Lead generation is vital to the success of any B2B business, but how can you ensure that you have a steady flow of leads for whom your product or service is a good fit? The exact processes that work best for your business will vary, based on your industry and target audience. However, several important steps stay the same—meeting potential leads where they are, establishing reliable authority, and crafting optimized lead capture forms and pages.
Let’s examine top strategies for B2B lead generation. We’ll cover best practices for designing lead capture forms and landing pages themselves, as well as crucial trust-building techniques that will convince your potential customers to become leads.
The Lead Capture Process
First, you’ll need to focus on optimizing your lead capture process.

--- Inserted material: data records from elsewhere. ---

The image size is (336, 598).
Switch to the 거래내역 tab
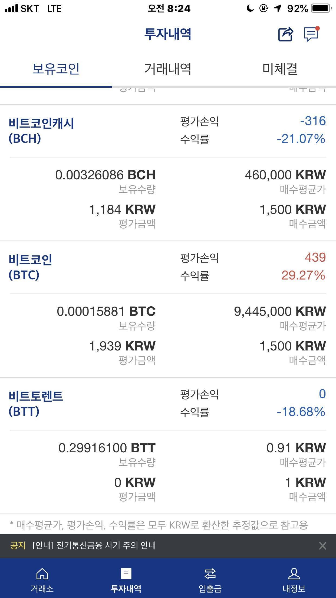(168, 69)
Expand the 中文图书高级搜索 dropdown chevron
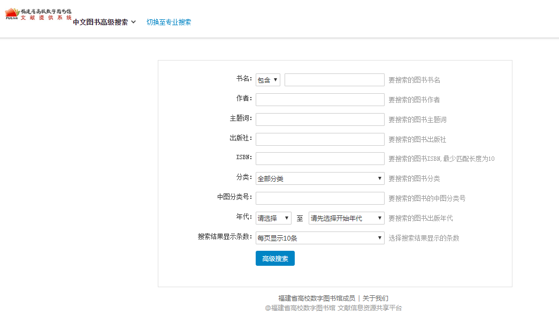The width and height of the screenshot is (559, 314). pyautogui.click(x=134, y=22)
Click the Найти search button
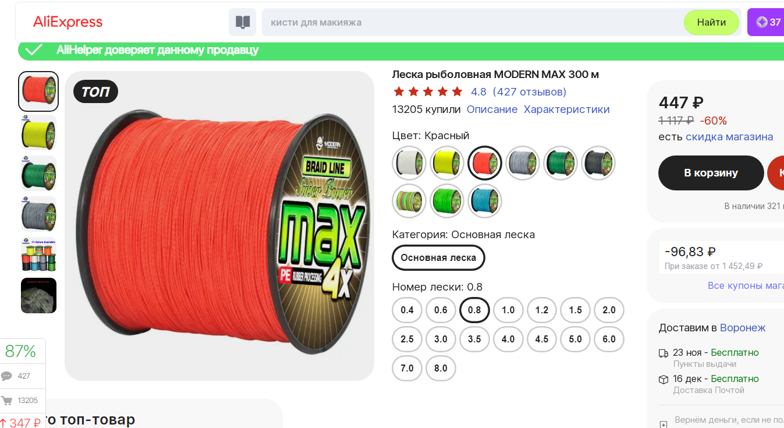Viewport: 784px width, 428px height. 711,23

Determine how you’ll format your lead capture form, design your landing pages, and direct potential leads to the landing page.
Designing The Lead Capture Form
Your lead capture form is at the center of your lead generation playbook, because it’s where the majority of your potential customers formally become your leads. To optimize your lead capture form, follow these best practices:
How many form fields to include? Strike a balance. Your form should be long enough to weed out buyers who are not qualified, but not so long that it overwhelms otherwise interested leads.
- If your form is too short, you might end up capturing information from decision-makers who aren’t genuinely interested in you, or whose businesses aren’t a good fit for your company.
- But if your form is too long, you risk losing out on valuable leads, as people are likely to abandon the form.
So, find a middle ground, and only ask for the information you need to qualify leads.
- The buyer’s name and job title, company name, and work email are the obvious priorities to ask for in a form.
- Also, consider asking them for their work phone number, their industry, their business location, and the size of their company.
- The company website is another helpful piece you can ask for to qualify a business. However, you can always wait to ask for this information until later in the process.
An example of a lead form from the Salesforce website.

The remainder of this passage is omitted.